For years, I avoided using manipulatives in my classroom. I hadn’t used them as a student, and I didn’t know how to use them effectively as a secondary teacher.
I thought I was helping students by jumping straight into formal notation, streamlining their learning with rules and procedures. However, in doing so, I was often papering over confusion with shortcuts instead of building conceptual understanding.
As highlighted in the Improving Mathematics in Key Stage 2 and 3 Guidance Report, I now see them as purposeful scaffolds – temporary, targeted supports that make mathematical structure visible and allow for meaningful progression from concrete understanding to abstract reasoning.
I used to go straight to the abstract
When introducing new topics, I used to begin with abstract rules or procedures:
“Here’s how you expand 2(x + 3)… Just multiply the 2 by the x and the 3.”
Then I’d work through a few examples and have students practise independently. Students copied steps and got the right answers – on that day.
A week later they’d write 2x + 3 instead of 2x + 6. I would reteach and the cycle repeated. This reflected Soderstorm and Bjork’s (2015) findings about learning vs performance. Students were able to perform procedures but didn’t grasp the concepts.

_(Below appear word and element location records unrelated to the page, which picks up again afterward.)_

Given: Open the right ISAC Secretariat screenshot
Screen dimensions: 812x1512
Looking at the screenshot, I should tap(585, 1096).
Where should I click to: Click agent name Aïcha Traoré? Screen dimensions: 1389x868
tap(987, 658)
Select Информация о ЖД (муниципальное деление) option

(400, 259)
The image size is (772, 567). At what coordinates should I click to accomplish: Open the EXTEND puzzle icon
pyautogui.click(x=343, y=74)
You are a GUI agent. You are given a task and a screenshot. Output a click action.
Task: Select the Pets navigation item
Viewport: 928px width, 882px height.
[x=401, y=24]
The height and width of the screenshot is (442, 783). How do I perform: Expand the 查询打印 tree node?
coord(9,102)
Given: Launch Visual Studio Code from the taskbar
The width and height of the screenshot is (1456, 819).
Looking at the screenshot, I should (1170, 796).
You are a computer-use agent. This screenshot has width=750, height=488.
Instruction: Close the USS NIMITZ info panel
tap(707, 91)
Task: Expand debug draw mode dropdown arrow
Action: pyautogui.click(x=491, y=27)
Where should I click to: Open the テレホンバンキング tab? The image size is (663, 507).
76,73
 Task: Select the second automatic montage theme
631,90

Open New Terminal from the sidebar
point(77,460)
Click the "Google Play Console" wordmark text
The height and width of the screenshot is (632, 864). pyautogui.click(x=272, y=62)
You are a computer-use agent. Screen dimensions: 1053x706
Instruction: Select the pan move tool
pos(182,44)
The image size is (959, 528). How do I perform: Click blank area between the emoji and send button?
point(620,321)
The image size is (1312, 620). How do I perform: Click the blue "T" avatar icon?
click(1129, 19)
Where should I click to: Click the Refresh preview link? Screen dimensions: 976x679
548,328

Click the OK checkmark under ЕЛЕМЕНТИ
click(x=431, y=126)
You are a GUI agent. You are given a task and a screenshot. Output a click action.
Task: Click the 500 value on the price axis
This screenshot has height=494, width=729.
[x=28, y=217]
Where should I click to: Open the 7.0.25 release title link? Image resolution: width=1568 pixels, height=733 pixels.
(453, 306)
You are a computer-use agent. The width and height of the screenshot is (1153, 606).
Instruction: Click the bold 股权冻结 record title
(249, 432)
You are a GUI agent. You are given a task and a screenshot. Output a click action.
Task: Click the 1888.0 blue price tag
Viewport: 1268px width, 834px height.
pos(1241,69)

This pattern repeated across topics: directed numbers, rearranging equations, factorising. After repeatedly seeing the same misconceptions resurface during Year 11 interventions, I realised that my teaching needed to change.
My students didn’t have misconceptions; they had a lack of meaningful understanding.
Today, I see manipulatives not as a simplification, but as a way to reveal mathematical structure and deepen understanding. The EEF (2021) states that
Now I begin with ‘the why’
When introducing expressions like 2(x + 3), I use algebra tiles, ‘We’re building two groups of x + 3.” (Figure 1)
Students lay out one group of one x tile and three unit tiles, then another group of one x tile and three unit tiles and the reason they are multiplying becomes apparent.
They can see why two groups of x + 3 would not be 2x+3 (Figure 2) but rather 2x+6. Students aren’t memorising rules — they’re understanding them. We’re no longer passively doing maths — we’re seeing, representing, and experiencing it.
Manipulatives aren’t a crutch; they are a foundation
I used to think manipulatives were an add-on, perhaps something for the struggling few. Now I see them as essential for all learners. Used well, manipulatives make the abstract visible, uncover relationships, and build lasting knowledge. They don’t dilute the maths – they build it.
References
Barton, C. (2018). How I wish I’d taught maths: Lessons learned from research, conversations with experts, and 12 years of mistakes. John Catt Educational.
Education Endowment Foundation. (2021). Improving mathematics in key stages two and three. https://educationendowmentfoundation.org.uk/education-evidence/guidance-reports/maths-ks2‑3
Soderstrom, N. C., & Bjork, R. A. (2015). Learning versus performance: An integrative review. Perspectives on Psychological Science, 10(2), 176 – 199
Willingham, D. T. (2009). Why don’t students like school? A cognitive scientist answers questions about how the mind works and what it means for the classroom. Jossey-Bass.